In March 2019, Pac-12 Network announced partnerships with the Seven Network's 7plus streaming service in Australia, and DAZN in Canada, to carry programming from the service.

An agreement with DirecTV was never reached. Pac-12 Networks president Mark Shuken stated "Our presidents, our athletic directors, when we talk, we talk about skating to where the puck's going, not where it's been" referring to the decline of satellite TV and the rise of streaming services.

==On-air staff==

- Basketball and football

- Ashley Adamson – studio host
- Roxy Bernstein – football and basketball game announcer
- Lisa Byington – football and basketball game announcer
- Kevin Calabro – football and basketball game announcer
- Rich Cellini – football and basketball game announcer
- Aaron Goldsmith – football and basketball game announcer
- Guy Haberman – football and basketball game announcer
- Greg Heister – football and basketball game announcer
- Jordan Kent – track and field, football and basketball game announcer
- J. B. Long – basketball and football game announcer
- Ted Robinson – lead football and basketball game announcer
- Mark Rogondino – soccer and basketball game announcer
- Paul Sunderland – basketball game announcer
- Jim Watson – basketball game announcer
- Ron Pitts – football game announcer
- Glenn Parker – lead football game analyst
- Curtis Conway – studio football analyst
- Ronnie Lott – studio football analyst
- Jeremy Bloom – football game/studio analyst
- Nigel Burton – football game analyst
- Jake Plummer – studio football analyst
- Yogi Roth – football game/studio analyst
- Ben Braun – men's basketball analyst
- P.J. Carlesimo – men's basketball analyst
- Jarron Collins – men's basketball analyst
- Dan Dickau – men's basketball analyst
- Sean Elliott – men's basketball analyst
- Doug Gottlieb – men's basketball analyst
- Lamar Hurd – men's basketball analyst
- Ernie Kent – men's basketball analyst
- Steve Lavin – former men's basketball analyst
- Matt Muehlebach – men's basketball analyst
- Don MacLean – lead men's basketball analyst
- Mary Murphy – women's basketball analyst
- Kevin O'Neill – men's basketball analyst
- Bill Walton – men's basketball analyst

- Other sports

- Mike Yam – former studio host/news anchor
- Anne Marie Anderson – women's sports game announcer
- Kevin Barnett – volleyball game announcer
- Krista Blunk – women's sports game announcer
- Jason Knapp – water polo and lacrosse announcer
- Ato Boldon – track and field analyst
- Eric Byrnes – baseball game analyst
- Justin Gimelstob – tennis analyst
- Cobi Jones – soccer analyst
- Holly McPeak – sand volleyball analyst
- Al Scates – men's volleyball analyst
- J. T. Snow – baseball game analyst
- Kevin Stocker – baseball game analyst
- Kevin Wong – men's volleyball analyst

===Member institution contributions===
- The UCLA Music Department helped with the networks' on-air music production
- Arizona State University and Washington State University provided access to their digital imaging libraries
- USC Annenberg School for Communication and Journalism at the University of Southern California also provided contributions

==Online services==

===Pac-12 Now===
Pac-12 Now was Pac-12 Networks' TV Everywhere platform.
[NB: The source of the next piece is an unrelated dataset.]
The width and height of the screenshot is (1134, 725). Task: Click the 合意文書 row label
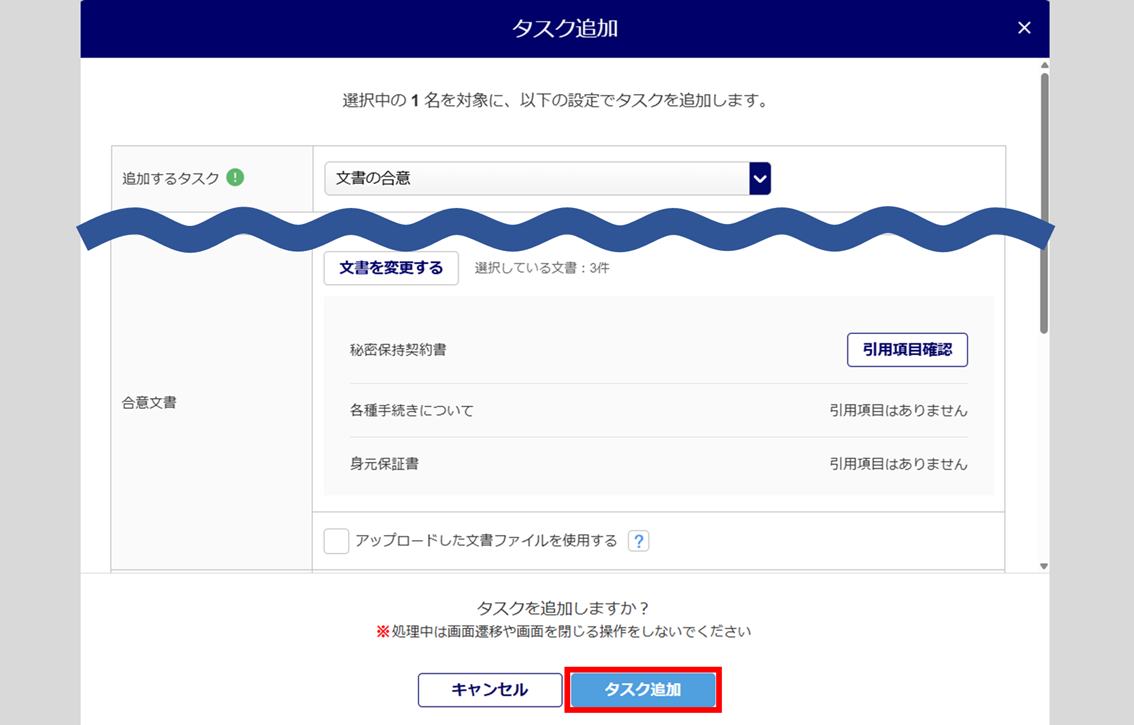149,403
Developed in partnership with Ooyala, it offered streaming of the Pac-12 Networks for television subscribers, as well as 800 live sporting events not on television per season.

===Pac-12 Plus===
In June 2016, the Pac-12 announced that it would stream 150 live conference Olympic sports events in the 2016–17 season via Twitter's live streaming functionality under the Pac-12 Plus banner.

=== Pac-12 Insider ===
In November 2020, Pac-12 Networks launched a free ad-supported streaming television (FAST) channel known as Pac-12 Insider. The service focuses primarily on original content, including classic events, original digital programming and highlights, and a slate of live events in Olympic sports. It launched first on Samsung TV Plus, Redbox Free Live TV and Xumo Play. The channel continues to operate, even after Pac-12 Network was shut down, airing home baseball and gymnastics featuring Oregon State University. In 2025, Cal State Bakersfield announced an agreement to air home college wrestling duels on the service.